Print, word for word, everything in the material from the line containing "You are a computer-use agent." down to its end, with both ends included and the pictures left out.

◆ Data rows
_____

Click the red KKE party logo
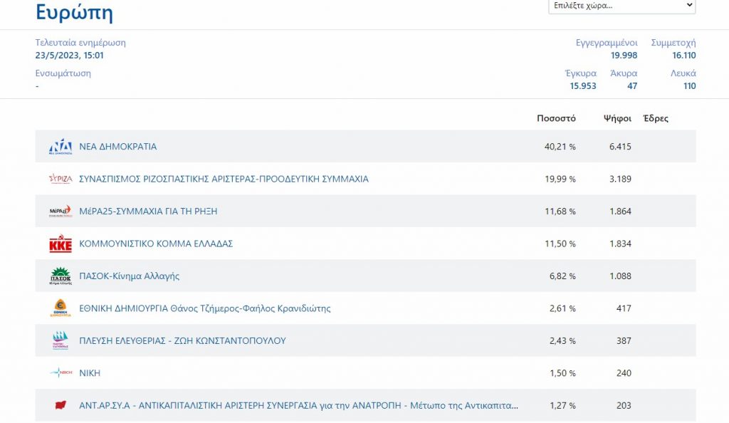[x=61, y=244]

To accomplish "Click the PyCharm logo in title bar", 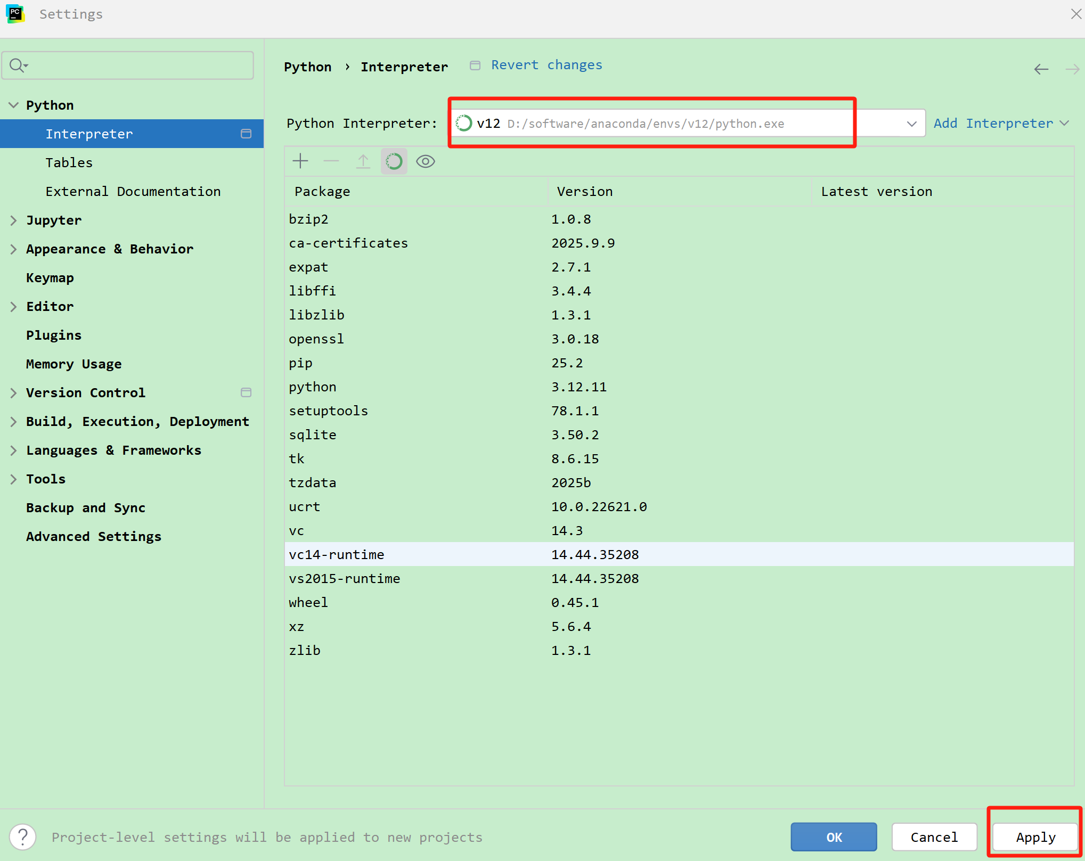I will point(15,14).
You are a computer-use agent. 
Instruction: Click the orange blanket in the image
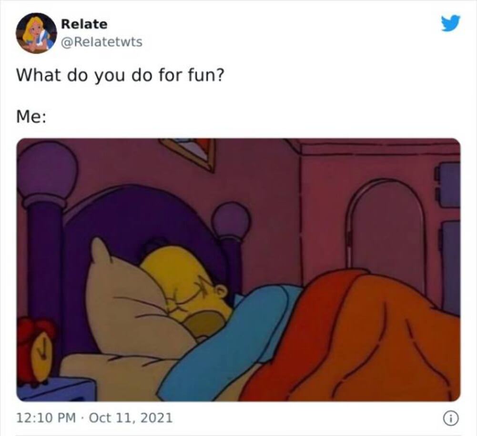350,337
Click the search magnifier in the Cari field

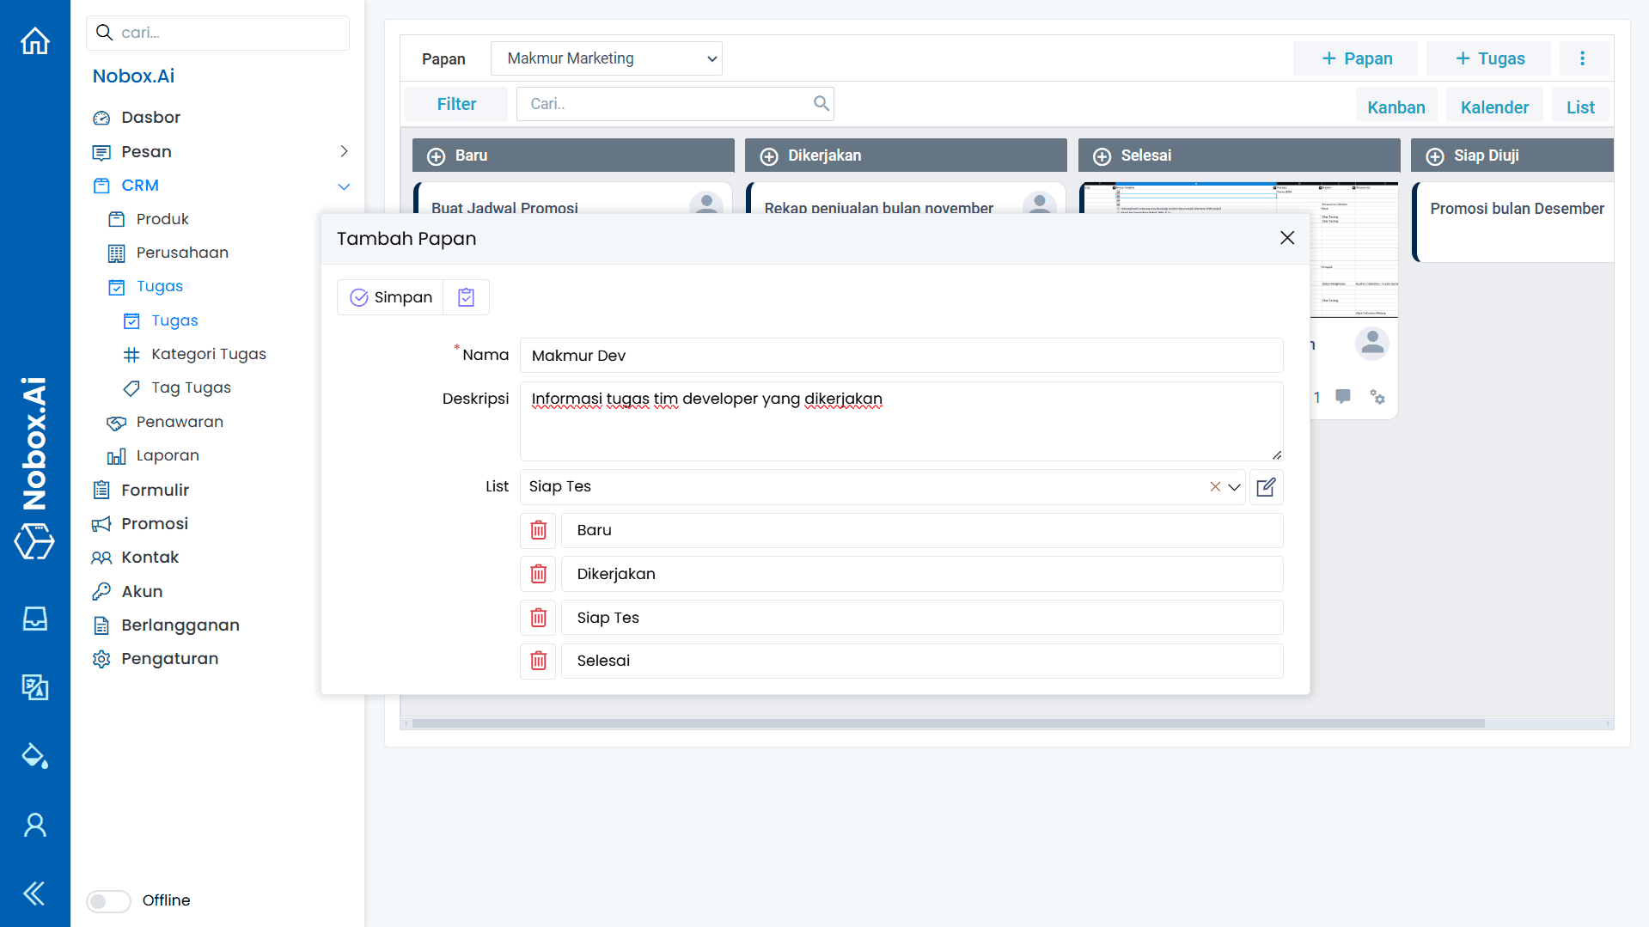[x=821, y=103]

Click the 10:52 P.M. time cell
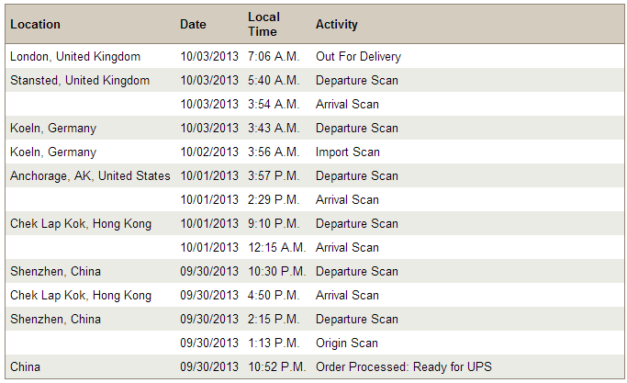coord(276,367)
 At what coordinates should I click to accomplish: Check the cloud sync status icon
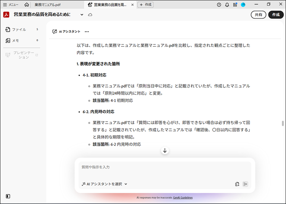[90, 14]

_____

◆ Task result
You are a computer-use agent. 
Instruction: Click the orange blanket in the image
350,337
Click the search magnifier in the Cari field

[x=821, y=103]

Click the 10:52 P.M. time cell
coord(276,367)
 At what coordinates should I click to accomplish: Check the cloud sync status icon
[90, 14]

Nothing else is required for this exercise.